Ash Wednesday 2026
- charleseverson
- Feb 18
- 4 min read
Ash Wednesday
The Rev’d Charles Everson
Church of the Atonement
February 18, 2026
On this Ash Wednesday[1], as we kneel to receive ashes and hear the words, “Remember that you are dust, and to dust you shall return,” the Church does not leave us in despair. She does not simply remind us that we are sinners and then send us home. She places before us concrete paths of repentance – tried and true paths that lead not to shame, but to life.
Repentance is not a vague feeling of regret. It is a way of walking. And the first step on that path is the honest acknowledgment of our own sins.
Before healing can begin, the truth must be spoken. Not the carefully curated version of ourselves. Not the version in which we compare ourselves favorably to others. But the simple, uncomfortable truth: we are sinners. We have chosen ourselves over God. We have loved selectively. We have ignored suffering that was inconvenient to notice. We have failed to see Christ in the poor, in the stranger, in the one whose life or identity unsettles us.
When we accuse ourselves of our in a moment in the words of the Ash Wednesday litany, our conscience becomes not our enemy, but our ally. An awakened conscience spares us something far worse: a heart that has grown numb, and a soul unprepared to stand before the Lord. And when we name our sins honestly, we discover that God’s mercy is already waiting.
A second path of repentance is forgiveness.
If we desire mercy, we must become merciful. The wounds we carry are real. Some of them are deep. Some of them were inflicted by those who should have known better. Forgiveness does not mean pretending the harm did not occur. It does not mean abandoning the pursuit of justice. But it does mean refusing to let resentment shape our souls.
Anger, when we hold onto it, becomes its own form of bondage. What we refuse to release begins, slowly, to rule us. To forgive is to entrust judgment to God. It is to loosen our grip on the injury so that it no longer defines us. And in that loosening, we discover that our own hearts begin to heal.

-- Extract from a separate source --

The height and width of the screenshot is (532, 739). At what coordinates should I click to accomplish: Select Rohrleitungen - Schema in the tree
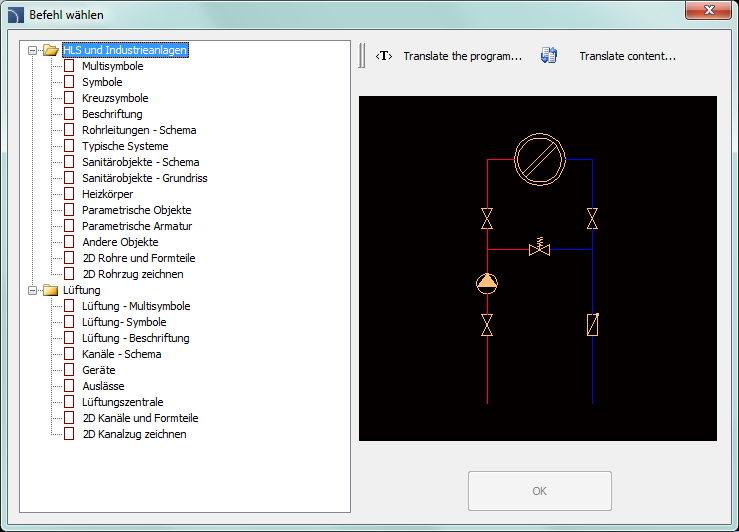[139, 130]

A third path is fervent prayer – careful, intentional prayer that rises from the heart.
Lent is not meant to be spiritually decorative. It is meant to be disruptive. We are invited to pray more deliberately, more honestly, more consistently. To kneel even when we feel distracted. To open the Scriptures even when we’d rather be binge watching our favorite show. To sit in silence long enough to notice how restless we truly are. To let our legs carry us to church, perhaps even more often than we normally come.
Prayer reorients us. It reminds us that we are creatures. That we are dust animated by the breath of God. And that without that breath, we wither.
The fourth path is almsgiving, or giving to those in need.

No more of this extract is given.